--- Source material Enclosed Below ---

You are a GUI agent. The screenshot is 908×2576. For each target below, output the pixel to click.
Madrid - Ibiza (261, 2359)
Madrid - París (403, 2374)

--- End of Enclosed Source material ---
--- Source material Enclosed Below ---

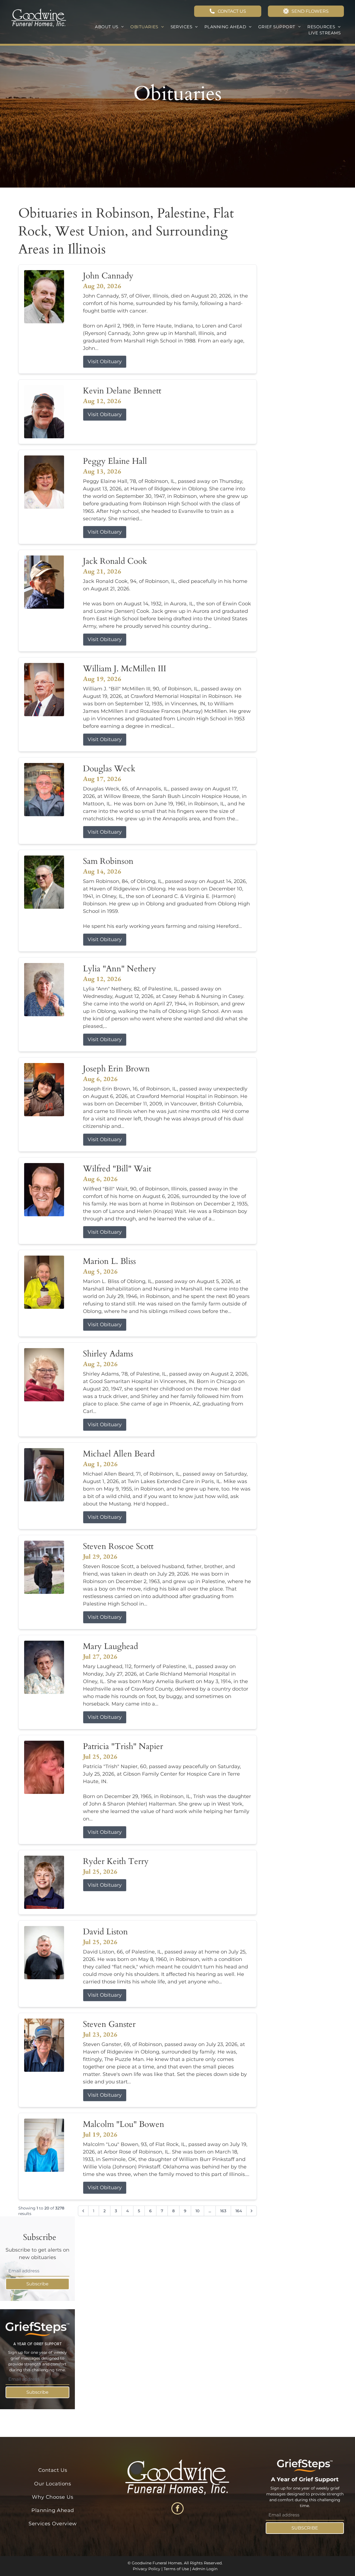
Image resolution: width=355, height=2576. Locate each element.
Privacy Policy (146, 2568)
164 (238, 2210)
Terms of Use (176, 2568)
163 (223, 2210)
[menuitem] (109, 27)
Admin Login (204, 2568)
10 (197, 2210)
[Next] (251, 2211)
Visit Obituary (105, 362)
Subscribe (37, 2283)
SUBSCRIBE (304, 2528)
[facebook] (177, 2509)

--- End of Enclosed Source material ---

▸ **Problem to solve**
Starting with the line with "You are a GUI" above and going on through the line with "Madrid - París (403, 2374)", transcribe every line exactly, both ends included, and add nothing.

▸ **Your solution**
You are a GUI agent. The screenshot is 908×2576. For each target below, output the pixel to click.
Madrid - Ibiza (261, 2359)
Madrid - París (403, 2374)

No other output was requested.